Remarks: There are several side notes to add to this post. Many readers will probably recoil at my introduction of a *>>>* combinator. This has type:
(*>>>*) :: Show b => ProcessPipelineLabel a b -> ProcessPipelineLabel b c -> ProcessPipelineLabel a c
The show constraint is the reason that I could not declare an arrow instance — so any fix to this problem had to involve declaring a similar combinator outside the arrow, unless I’ve missed another approach.
The naming of the processes can be simplified with the use of a pre-processor. Here are the same process declarations, named using the C pre-processor:
#define PR(p) (arrLabel #p p)
badMode = PR(group) *>>>* PR(maxByLength) *>>>* PR(head)
where
maxByLength = maximumBy (comparing length)

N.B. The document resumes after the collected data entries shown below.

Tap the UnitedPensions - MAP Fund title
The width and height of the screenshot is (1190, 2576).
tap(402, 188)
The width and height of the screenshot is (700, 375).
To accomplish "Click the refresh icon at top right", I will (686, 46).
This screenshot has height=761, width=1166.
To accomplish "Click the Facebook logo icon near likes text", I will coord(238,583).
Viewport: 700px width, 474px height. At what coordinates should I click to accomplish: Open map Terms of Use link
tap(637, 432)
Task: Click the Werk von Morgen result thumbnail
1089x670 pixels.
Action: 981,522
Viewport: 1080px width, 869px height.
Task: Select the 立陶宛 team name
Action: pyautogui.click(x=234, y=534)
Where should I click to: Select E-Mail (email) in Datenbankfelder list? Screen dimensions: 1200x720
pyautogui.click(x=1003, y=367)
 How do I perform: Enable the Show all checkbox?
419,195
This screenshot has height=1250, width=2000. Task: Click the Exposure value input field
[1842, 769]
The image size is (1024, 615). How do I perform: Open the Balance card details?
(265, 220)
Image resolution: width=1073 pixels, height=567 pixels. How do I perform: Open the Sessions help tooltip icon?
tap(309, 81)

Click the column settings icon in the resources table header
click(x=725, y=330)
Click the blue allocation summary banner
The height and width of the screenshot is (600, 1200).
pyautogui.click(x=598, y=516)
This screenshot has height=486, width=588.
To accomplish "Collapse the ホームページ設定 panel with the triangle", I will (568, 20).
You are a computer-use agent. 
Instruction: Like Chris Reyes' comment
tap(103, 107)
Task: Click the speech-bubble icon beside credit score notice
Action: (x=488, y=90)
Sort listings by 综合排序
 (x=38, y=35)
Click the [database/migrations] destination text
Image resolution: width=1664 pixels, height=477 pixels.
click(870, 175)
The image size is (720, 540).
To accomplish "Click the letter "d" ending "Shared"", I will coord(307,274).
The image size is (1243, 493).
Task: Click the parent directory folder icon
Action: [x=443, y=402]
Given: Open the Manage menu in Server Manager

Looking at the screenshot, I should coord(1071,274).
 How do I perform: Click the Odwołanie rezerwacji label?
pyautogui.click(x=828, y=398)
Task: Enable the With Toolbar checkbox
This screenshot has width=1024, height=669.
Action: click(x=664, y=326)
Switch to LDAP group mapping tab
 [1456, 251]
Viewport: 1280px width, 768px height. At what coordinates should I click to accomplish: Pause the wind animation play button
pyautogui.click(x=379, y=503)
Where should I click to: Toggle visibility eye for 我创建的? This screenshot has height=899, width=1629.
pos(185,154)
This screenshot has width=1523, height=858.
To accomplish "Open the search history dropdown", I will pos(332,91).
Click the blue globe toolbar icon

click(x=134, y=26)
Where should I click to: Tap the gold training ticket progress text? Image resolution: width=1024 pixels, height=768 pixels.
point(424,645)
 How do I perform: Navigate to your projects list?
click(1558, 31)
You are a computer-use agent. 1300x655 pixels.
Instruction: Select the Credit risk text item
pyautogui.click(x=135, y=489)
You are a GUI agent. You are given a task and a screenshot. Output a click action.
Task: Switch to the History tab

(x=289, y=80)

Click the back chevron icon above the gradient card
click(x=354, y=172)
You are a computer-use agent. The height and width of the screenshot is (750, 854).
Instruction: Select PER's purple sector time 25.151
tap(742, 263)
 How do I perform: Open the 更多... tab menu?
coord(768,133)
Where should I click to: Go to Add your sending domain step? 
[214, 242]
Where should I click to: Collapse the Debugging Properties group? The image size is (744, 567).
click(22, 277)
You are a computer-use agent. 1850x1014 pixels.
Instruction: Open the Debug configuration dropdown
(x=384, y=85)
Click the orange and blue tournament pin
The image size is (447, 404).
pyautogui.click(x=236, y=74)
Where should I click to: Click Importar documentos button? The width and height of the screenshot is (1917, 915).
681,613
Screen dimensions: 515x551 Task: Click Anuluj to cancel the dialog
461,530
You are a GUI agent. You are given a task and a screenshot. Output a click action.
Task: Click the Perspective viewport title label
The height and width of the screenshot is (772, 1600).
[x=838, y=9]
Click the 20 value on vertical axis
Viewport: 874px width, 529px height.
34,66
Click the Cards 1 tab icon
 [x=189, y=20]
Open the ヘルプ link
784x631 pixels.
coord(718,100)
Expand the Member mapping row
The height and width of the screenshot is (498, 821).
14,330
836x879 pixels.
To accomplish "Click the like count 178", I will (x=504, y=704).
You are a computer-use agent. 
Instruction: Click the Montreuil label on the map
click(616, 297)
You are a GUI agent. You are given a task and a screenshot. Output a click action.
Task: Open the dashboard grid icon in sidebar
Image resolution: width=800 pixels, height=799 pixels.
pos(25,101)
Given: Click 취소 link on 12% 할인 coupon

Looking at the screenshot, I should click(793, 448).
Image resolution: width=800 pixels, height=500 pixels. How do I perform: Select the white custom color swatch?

mostFreqWord = PR(makeLower) *>>>* PR(words) *>>>* badMode
where
makeLower = map toLower
Unfortunately, GHC with the -cpp flag doesn’t support this stringize operator so you have to run the C pre-processor on the file first as part of your build process before feeding it to GHC, or use the -F flag with a wrapper script.
Showing the data being passed down the channel obviously forces the data, which may potentially affect the behaviour. Whether you show the data in the trace can be turned on and off — and you can also supply a custom function to show your data if, for example, you are passing around infinite lists (you could just print the first three items). I’ve tried to give the gist here rather than all the details, but the CHP documentation explains the different ways you can record a channel communication in a trace.
I will present this example at the fringe session at the CPA 2009 conference this evening here in Eindhoven. If anyone is interested, last year’s paper on tracing is available in my list of publications, with this year’s publication to be added shortly.